Which we might read to say "the UserSymptoms indicate Diseases, if Diseases is the list of all values for Disease such that DiseaseSymptoms are indications of Disease, and for all elements Symptom of the list of DiseaseSymptoms, Symptom is also an element of the list of UserSymptoms."

Take note that, when using findall/3 a negative result will be an empty list rather than false, because, e.g.,

?- findall(X, X \= X, Xs).
Y = [].

So your report back to the user will have to test for [] rather than failure and the conditional in inquire_about_symptoms/1 will now look more like the following:

...
indicate_diseases(HasSymptoms, Diseases)
( Diseases = []
->  writeln('You are disease free! :)~n'
;   format('You have ~w -- :(~n', [Diseases])
).

I haven't tested any of this added code, but I think the basic ideas are all sound.

OTHER TIPS

Wow, how's that for imagery?

The basic answer to your question is yes. asserta/1 and assertz/1 allow you to add facts to the database at runtime. Classic expert systems one reads about in ancient Prolog texts depended on this functionality. You can add a dynamic declaration if you want to be really precise, in which case the code would probably look something like this:

:- dynamic lesion/1.

has_lesions :- 
  write('Do you have any lesions? '),
  read_term(Ans, []),
  Ans = yes
    -> asserta(lesion(herpes))
     ; true.

This is what using it looks like:

?- has_lesions.
Do you have any lesions? yes.
true.

?- lesion(X).
X = herpes.

You can cleanse the dynamic store like this:

?- retractall(lesion(_)).
true.

?- lesion(X).
false.

Try it again without saying yes..

?- has_lesions.
Do you have any lesions? no.
true.

?- lesion(X).
false.

This is a very rough sketch. Most books on Prolog have a more in-depth discussion of this. You would probably want to start by improving the input routine (users aren't going to want to input Prolog terms), and probably you'd want to make the question asking routines more robust and abstract. Directing the interview so that only useful questions are asked is another thing to think about.

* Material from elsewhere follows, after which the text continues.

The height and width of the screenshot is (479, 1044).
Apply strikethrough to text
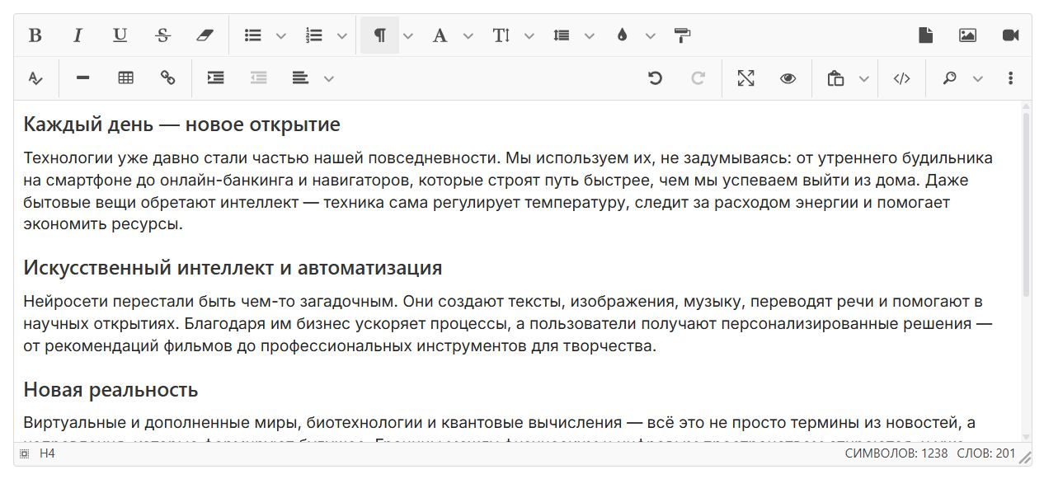click(162, 35)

Now I would change a few things about your storage. When you ask someone if they have lesions, neither you nor the user know yet whether the lesions are herpes lesions. So you should probably find a representation of facts that isn't quite as definite. I'd suggest symptom/1 instead, and then your facts would probably look more like:

symptom(lesion).
symptom(headache).

Then your diagnosis predicate could look more like this:

diagnosis(herpes)  :- symptom(lesion), symptom(inguinal), symptom(picazon), ....
diagnosis(herpes)  :- symptom(ampolla), symptom(headache), symptom(picazon).
diagnosis(sifilis) :- symptom(secretion), symptom(lesion).